Dive brief:
- Multi-family yields have been falling for a year now. However, a quarterly report from the National Council of Real Estate Investment Trustees said declines in the sector, which stood at a total market value of $254 billion, were not as steep in the second quarter of 2023 as they had been previously.
- Quarterly returns for apartment investors fell 1.04% nationally in the second quarter of 2023, according to the NCREIF Property Index. They fell 2.10 in Q1, after falling 3.21 in Q4 2023. The last positive quarter was Q3 2022, when stocks rose 1.20%. Over the past year, they were down 5.10%.
- For the entire US commercial real estate market, valued at $895 billion, yields fell 1.98% in the second quarter after falling 1.81% in the first quarter. Over the past year, they were down 6.60%. Hospitality led the way with a 4% increase in the second quarter, while the struggling office market lagged across all sectors with a 5.79% drop.
Diving knowledge:
The NCREIF Property Index is an unleveraged composite of total returns of private commercial real estate properties held for investment purposes only. The Index Properties are acquired, at least in part, on behalf of tax-exempt institutional investors and are held in a fiduciary environment.
Apartment investors saw results vary by region in the second quarter. In the Midwest, returns were 0.16%, which were the only positive figures for the quarter. In the West, stocks experienced the biggest fall with 1.80%.
Refunds vary across the country
| region | P2 | Last 4 quarters |
| East | -0.55% | -3.90% |
| south | -0.85% | -2.48% |
| mid west | 0.16% | -3.78% |
| west | -1.80% | -8.47% |
SOURCE: NCREIF Property Index
Regardless of investor type or region, yields on traditional condos have been shrinking since the Federal Reserve began raising interest rates in the spring of 2022. And for now, many observers expect that problem to persist.
“Time will tell whether this trend continues in the coming quarters, and interest rates have been stubbornly high at the start of the third quarter, which is weighing on valuations,” Colliers said in a recent index analysis.
New approaches
The uncertain landscape has forced apartment investors to change their strategy. California-based Plenty of Places Apartments is switching to buying newer apartment properties as it becomes more difficult to make the numbers work for value-added offerings.

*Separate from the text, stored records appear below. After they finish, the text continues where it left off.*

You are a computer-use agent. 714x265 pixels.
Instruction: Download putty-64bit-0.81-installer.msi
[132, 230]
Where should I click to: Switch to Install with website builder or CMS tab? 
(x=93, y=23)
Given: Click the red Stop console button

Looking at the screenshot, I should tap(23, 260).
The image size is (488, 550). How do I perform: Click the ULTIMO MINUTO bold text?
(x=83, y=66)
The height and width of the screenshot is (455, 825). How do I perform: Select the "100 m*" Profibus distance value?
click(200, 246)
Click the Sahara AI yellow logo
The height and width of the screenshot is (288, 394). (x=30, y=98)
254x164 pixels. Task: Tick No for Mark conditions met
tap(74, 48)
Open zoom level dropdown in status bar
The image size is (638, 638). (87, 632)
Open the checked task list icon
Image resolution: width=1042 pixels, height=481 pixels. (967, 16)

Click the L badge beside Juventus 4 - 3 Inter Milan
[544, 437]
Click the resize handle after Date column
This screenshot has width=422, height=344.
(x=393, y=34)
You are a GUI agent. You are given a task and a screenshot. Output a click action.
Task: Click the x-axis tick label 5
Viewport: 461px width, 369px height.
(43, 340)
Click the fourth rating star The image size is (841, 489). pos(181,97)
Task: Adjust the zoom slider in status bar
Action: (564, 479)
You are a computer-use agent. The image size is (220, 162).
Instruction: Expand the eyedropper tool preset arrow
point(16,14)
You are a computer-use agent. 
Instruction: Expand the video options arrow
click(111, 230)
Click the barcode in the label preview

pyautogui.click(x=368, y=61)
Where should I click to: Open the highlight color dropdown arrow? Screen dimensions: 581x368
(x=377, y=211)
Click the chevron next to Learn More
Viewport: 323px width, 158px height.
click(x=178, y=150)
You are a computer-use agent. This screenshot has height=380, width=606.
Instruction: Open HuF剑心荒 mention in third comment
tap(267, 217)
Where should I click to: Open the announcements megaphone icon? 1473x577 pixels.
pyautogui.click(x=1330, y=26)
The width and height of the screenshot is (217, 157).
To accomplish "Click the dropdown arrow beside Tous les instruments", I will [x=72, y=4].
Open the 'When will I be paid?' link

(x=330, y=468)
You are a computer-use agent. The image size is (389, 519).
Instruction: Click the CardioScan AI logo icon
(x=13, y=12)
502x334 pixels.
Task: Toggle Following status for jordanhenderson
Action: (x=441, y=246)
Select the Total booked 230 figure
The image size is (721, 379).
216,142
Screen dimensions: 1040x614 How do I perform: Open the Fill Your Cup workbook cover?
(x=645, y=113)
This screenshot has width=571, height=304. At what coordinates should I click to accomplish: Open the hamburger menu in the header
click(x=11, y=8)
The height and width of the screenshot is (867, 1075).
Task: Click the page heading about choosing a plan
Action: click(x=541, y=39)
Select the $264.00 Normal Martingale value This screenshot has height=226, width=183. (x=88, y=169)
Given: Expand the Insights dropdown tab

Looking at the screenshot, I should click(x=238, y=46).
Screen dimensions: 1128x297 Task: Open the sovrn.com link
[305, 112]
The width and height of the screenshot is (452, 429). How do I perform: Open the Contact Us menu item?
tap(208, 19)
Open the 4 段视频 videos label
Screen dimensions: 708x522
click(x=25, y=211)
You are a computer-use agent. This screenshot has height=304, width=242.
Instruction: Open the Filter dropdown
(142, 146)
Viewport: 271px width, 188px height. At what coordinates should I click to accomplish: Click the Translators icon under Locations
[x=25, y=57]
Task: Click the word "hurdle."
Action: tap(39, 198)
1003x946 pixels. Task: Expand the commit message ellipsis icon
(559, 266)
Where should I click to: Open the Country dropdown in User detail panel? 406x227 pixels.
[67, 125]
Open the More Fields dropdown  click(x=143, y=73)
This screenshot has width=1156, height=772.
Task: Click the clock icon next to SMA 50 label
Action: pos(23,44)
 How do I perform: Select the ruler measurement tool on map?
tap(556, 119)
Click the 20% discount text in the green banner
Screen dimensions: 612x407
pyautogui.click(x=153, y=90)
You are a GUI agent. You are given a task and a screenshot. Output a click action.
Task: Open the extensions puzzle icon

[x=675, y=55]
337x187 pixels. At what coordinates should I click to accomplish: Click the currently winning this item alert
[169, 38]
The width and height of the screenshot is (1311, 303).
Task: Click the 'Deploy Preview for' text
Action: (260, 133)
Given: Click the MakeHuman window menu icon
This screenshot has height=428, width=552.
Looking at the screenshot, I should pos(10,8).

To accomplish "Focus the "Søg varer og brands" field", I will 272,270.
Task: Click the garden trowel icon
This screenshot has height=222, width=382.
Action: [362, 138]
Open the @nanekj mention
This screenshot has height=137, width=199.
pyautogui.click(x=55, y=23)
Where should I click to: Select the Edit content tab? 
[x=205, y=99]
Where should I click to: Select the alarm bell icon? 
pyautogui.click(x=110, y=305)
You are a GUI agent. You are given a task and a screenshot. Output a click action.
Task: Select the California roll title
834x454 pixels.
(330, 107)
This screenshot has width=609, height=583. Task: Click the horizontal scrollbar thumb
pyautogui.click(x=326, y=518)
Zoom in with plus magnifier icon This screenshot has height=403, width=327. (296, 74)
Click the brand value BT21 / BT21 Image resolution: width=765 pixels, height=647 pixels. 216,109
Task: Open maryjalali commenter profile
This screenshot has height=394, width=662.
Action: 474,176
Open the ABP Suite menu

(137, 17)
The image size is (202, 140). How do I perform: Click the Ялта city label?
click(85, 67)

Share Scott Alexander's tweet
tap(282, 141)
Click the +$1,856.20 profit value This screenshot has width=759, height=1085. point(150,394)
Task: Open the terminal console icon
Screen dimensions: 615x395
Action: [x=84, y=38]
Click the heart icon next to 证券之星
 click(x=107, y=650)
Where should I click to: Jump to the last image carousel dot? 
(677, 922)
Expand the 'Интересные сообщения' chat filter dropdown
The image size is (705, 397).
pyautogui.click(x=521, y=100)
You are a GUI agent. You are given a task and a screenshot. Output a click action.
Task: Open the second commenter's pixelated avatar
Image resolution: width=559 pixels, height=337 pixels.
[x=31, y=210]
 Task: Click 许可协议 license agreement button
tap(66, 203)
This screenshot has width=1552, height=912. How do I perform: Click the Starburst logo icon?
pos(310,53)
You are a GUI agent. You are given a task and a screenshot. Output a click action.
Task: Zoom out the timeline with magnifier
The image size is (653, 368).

“We’re looking more towards new, more turnkey [acquisitions], realizing that now is not the time to focus on traditional value-added multifamily,” said Michael McClearn, acquisitions manager and operations coordinator for Plenty of Places. “There is slowing rental growth , interest rates are rising and selling prices have softened. We’re not seeing the same kind of returns in traditional value-add.”
For others, it may not be the right time to purchase an apartment. Boston-based Kingbird Investment Management, the real estate subsidiary of Puerto Rico’s family-owned strategic investment company, Grupo Ferré Rangel, look for returns of 12% to 15%. To reach these numbers, the company is making changes.
“You can no longer invest capital in multifamily and get amazing returns,” said Mark Pasierb, president of Kingbird. “We’re realigning our view and a lot of that will be focused on the interim, which will probably be preferred equity and maybe mezz debt to get those returns.”